Re: preliminary analysis of shape expressions proposal from Iovka Boneva on 2015-05-07 (public-data-shapes-wg@w3.org from May 2015)

From: Iovka Boneva <iovka.boneva@univ-lille1.fr>
Date: Thu, 07 May 2015 15:02:32 +0200
To: RDF Data Shapes Working Group <public-data-shapes-wg@w3.org>
Message-ID: <554B6268.4050701@univ-lille1.fr>
Le 06/05/2015 07:34, Peter F. Patel-Schneider a écrit :
> -----BEGIN PGP SIGNED MESSAGE-----
> Hash: SHA256
>
>> Dear Peter, all,
>>
>> Thank you for your comments, here are my answers.
>>
>> Le 01/05/2015 15:13, Peter F. Patel-Schneider a écrit :
>>> I spent some time yesterday and today looking over the Core SHACL
>>> Semantics documenthttp://w3c.github.io/data-shapes/semantics/
>>>
>>> This is a new formal basis for a shapes/constraint language.
>>>
>>> The language (in Section 2) is quite limited.  It includes closed
>>> shape expressions and open shape expressions.  It has disjunction and a
>>> construct called grouping.  It has cardinality ranges.  It has values
>>> and node kinds and datatyping and facets.  It has inverse properties
>>> (which are not handled in the semantics).  That's it.
>> Indeed, that's it! Because these few constructs allow to express complex
>> constraints on the neighbourhood of a node, we didn't consider it
>> necessary to add anything else for now. By the way, the unique difficulty
>> in integrating inverse constraints is that it makes the definitions more
>> verbose, handling two distinct cases each time. We added explanations how
>> it works, to be found in the actual version of the document.
> A few more things have been added since my initial analysis, including
> inverse triple constraints and a partial treatment of the association of
> data with shapes, but there is still no negation, no conjunction, no
> keys, no transitive traversal, and no extensibility.  That's quite a bit
> of stuff that is not handled.

We did define how extensions are to be handled in the semantics, see end 
of Sect. 2 for the syntax and item 7. in Definition [Typing, Valid typing].
As I said previously, conjunction can be added if required. I however 
think that we can meet most of the use cases w/o conjunction, thanks to 
the grouping operator.
Some sort of negation can be modelled with maximum cardinality of 0. For 
now it is not clear whether more involved negation would be useful 
(negation of types).


>>> In particular there is no conjunction of shape expressions, and adding
>>> this conjunction would break a property of the semantics.
>> Adding conjunction would not break anything in the semantics.  We
>> already have conjunction of types in triple constraints. It is actually
>> very easy to add general conjunction as construct of shape expressions.
>> If a user case justifies the need of conjunction (i.e. cannot be handled
>> with what is already in the language), then conjunction is a an evolution
>> to be considered.
> Adding a normal conjunction would break the property that each triple in
> Neigh is introduced exactly once in a proof tree.

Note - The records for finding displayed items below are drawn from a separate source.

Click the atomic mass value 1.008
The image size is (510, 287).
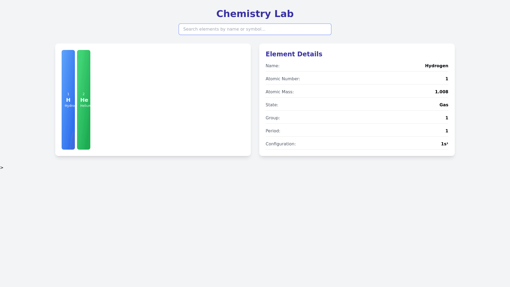(441, 92)
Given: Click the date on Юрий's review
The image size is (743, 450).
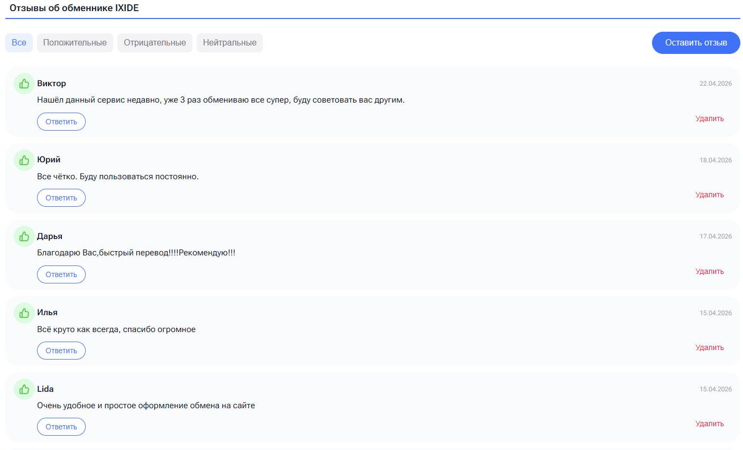Looking at the screenshot, I should (x=716, y=160).
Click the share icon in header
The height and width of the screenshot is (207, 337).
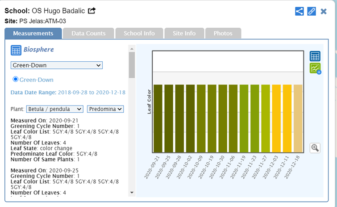[300, 12]
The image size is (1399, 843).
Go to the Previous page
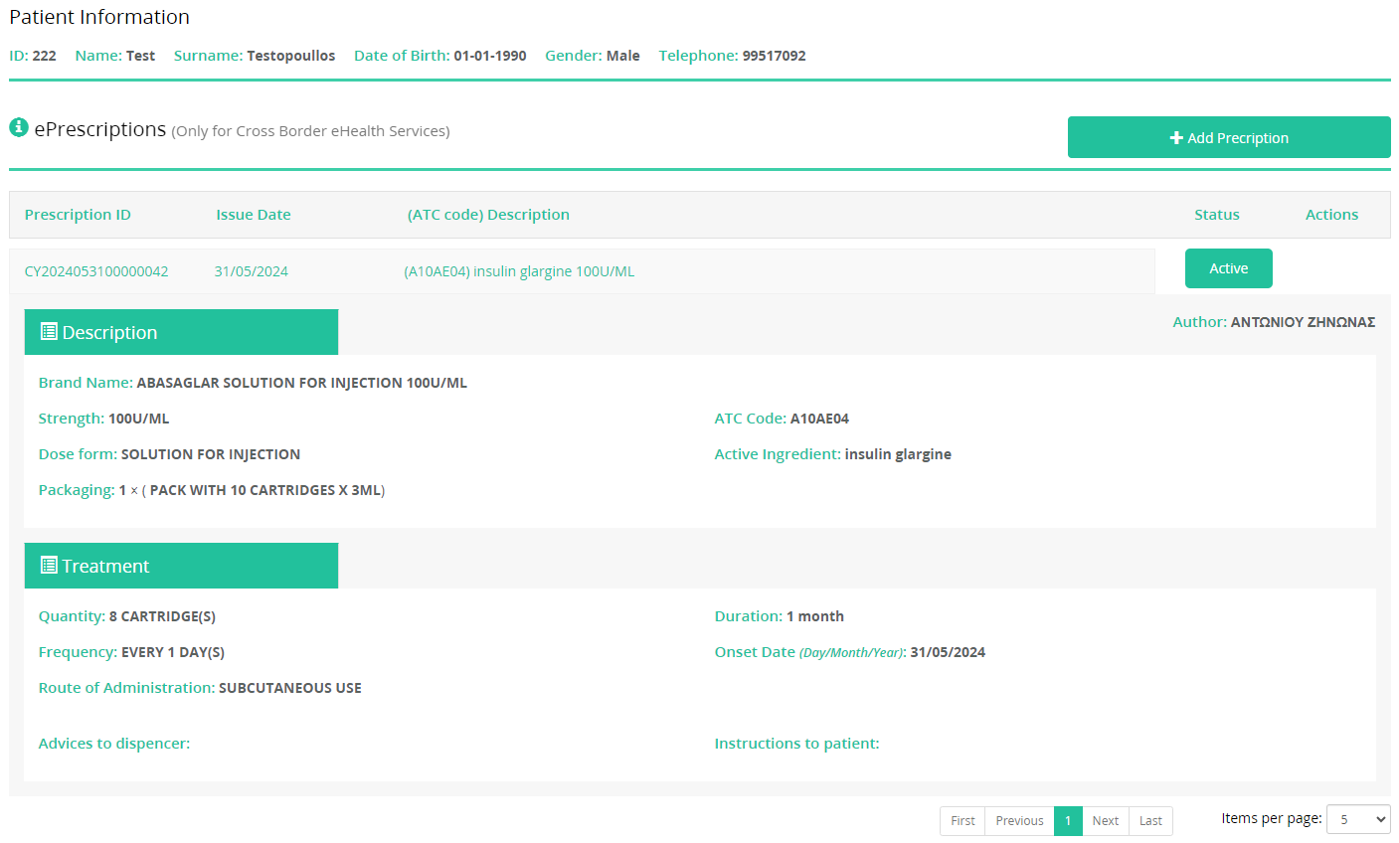click(x=1019, y=821)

Indeed. This however is not an issue: if a triple is used several times 
in the proof tree (against several triple constraints), then all the 
shapes of all these triple constraints will be required for the object 
node of the triple.


> [Section eliminated. See previous message for my response.]
>
>>> There are some minor problems with the proposal.
>>>
>>> The language (Section 2) is very ambiguous.  The productions for
>>> disjunction and grouping need to be modified to require them to be
>>> disjunctions or groupings, respectively.
>> I do not understand this remark. Does this relate to the abstract syntax
>> ?
> Yes it does.  In the abstract syntax a simple shape expression can be
> just a shape expression, or it can be a disjunctive shape, or it can be
> a group shape, or a disjunctive shape made up of a group shape, or lots
> of other possibilities.   There are probably no ill-effects of this
> ambiguity.
>
>>> The abstract syntax used in Section 5 is different from that in Section
>>> 2.
>>>
>>>
>>> There are some broken parts of the proposal.
>>>
>>> There is a claim that disjunctive shape expressions are similar to
>>> logical disjunction.  However disjunctive shape expressions here end up
>>> being quite different from logical disjunction.  See below for more on
>>> this.
>>>
>>>
>>> There are some serious problems with the proposal
>>>
>>> There is no connection between how shapes are associated with data
>>> (Section 4) and the main part of the semantics (Section 5).
>> Fixed: 2 lines in the end of the document.
> That covers only part of Section 4, which itself only covers two simple
> ways to associate data with shapes.
>
>>> The semantics in Section 5 does not cover the full language from
>>> Section 2. It is missing inverse triple constraints.  Adding inverse
>>> triple constraints to the semantics appears to be problematic.
>>>
>>> The semantics depends on witness mappings.  The definition of witness
>>> mappings talks about triples appearing in the conclusion of
>>> applications of the rule for the empty shape expression.  However,
>>> applications of this rule do not include any triples at all.  I think
>>> that there is a simple fix---using the rule for triple constraints
>>> instead---but that remains to be verified.
>> I do not think there is a problem with the empty shape. Actually, I am
>> not sure I understand your remark. In any case, a non-empty set of
>> triples does not satisfy the empty rule.
> You are misunderstanding the error that I pointed out.  The document
> states:
>    Given such proof tree, it can be shown that every triple (n, p, u) in
>    Neigh appears in the conclusion of exactly one application of
>    rule-empty.
> However, rule-empty does not involve triples at all so its applications
> will not have any triples in their conclusion.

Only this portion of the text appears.